Segment Start: Passage shown

Garden Club’s ‘Designing Divas’ create holiday zest with annual tour
The women of the Coral Gables Garden Club are called “Designing Divas” for their work on the club’s annual Holiday Home Tour. Former club president Kay Murff coined the name, and it stuck for a reason.
For the past 40 years, members of the club have selected and decorated homes in the Coral Gables area with much flair and lots of holiday spice, this year being no exception. The 40th Annual Holiday Home Tour, “Fiori Belli,” is set for 1-4 p.m. Sunday, Dec. 9.
“This year we have six really amazing homes in the Italian Village and every homeowner that is part of the tour is absolutely thrilled and delighted to be working with us,” said Sharon Trbovich, club president.
Getting the homes picked and ready for the tour is no easy feat. A large committee and two chairwomen ask club members, neighbors and others to help get different homes for the Holiday Home Tour, which also features a plant boutique and bake sale.

Segment End: Passage shown
Segment Start: Source material

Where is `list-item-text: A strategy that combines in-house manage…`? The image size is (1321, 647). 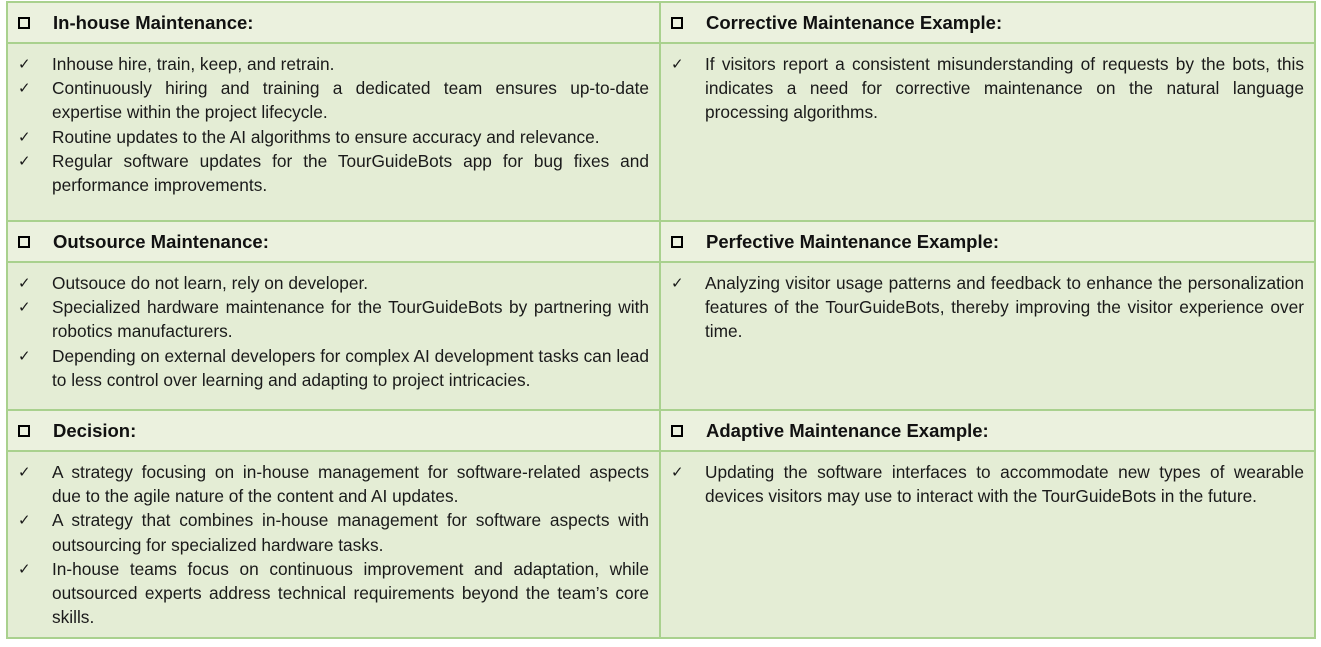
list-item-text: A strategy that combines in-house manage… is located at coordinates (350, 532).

Segment End: Source material
Segment Start: Source material

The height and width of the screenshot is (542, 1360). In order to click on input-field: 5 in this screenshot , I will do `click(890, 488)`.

Segment End: Source material

## Problem A:
In the Garden Club article, rewrite the part from "Garden Club’s ‘Designing" to "Trbovich, club president." with "Holiday Home Tour" changed to "Holiday House Tour".
## Problem B:
According to the Garden Club article, who came up with the name "Designing Divas"?

## Output A:
Garden Club’s ‘Designing Divas’ create holiday zest with annual tour
The women of the Coral Gables Garden Club are called “Designing Divas” for their work on the club’s annual Holiday House Tour. Former club president Kay Murff coined the name, and it stuck for a reason.
For the past 40 years, members of the club have selected and decorated homes in the Coral Gables area with much flair and lots of holiday spice, this year being no exception. The 40th Annual Holiday House Tour, “Fiori Belli,” is set for 1-4 p.m. Sunday, Dec. 9.
“This year we have six really amazing homes in the Italian Village and every homeowner that is part of the tour is absolutely thrilled and delighted to be working with us,” said Sharon Trbovich, club president.

## Output B:
Former club president Kay Murff.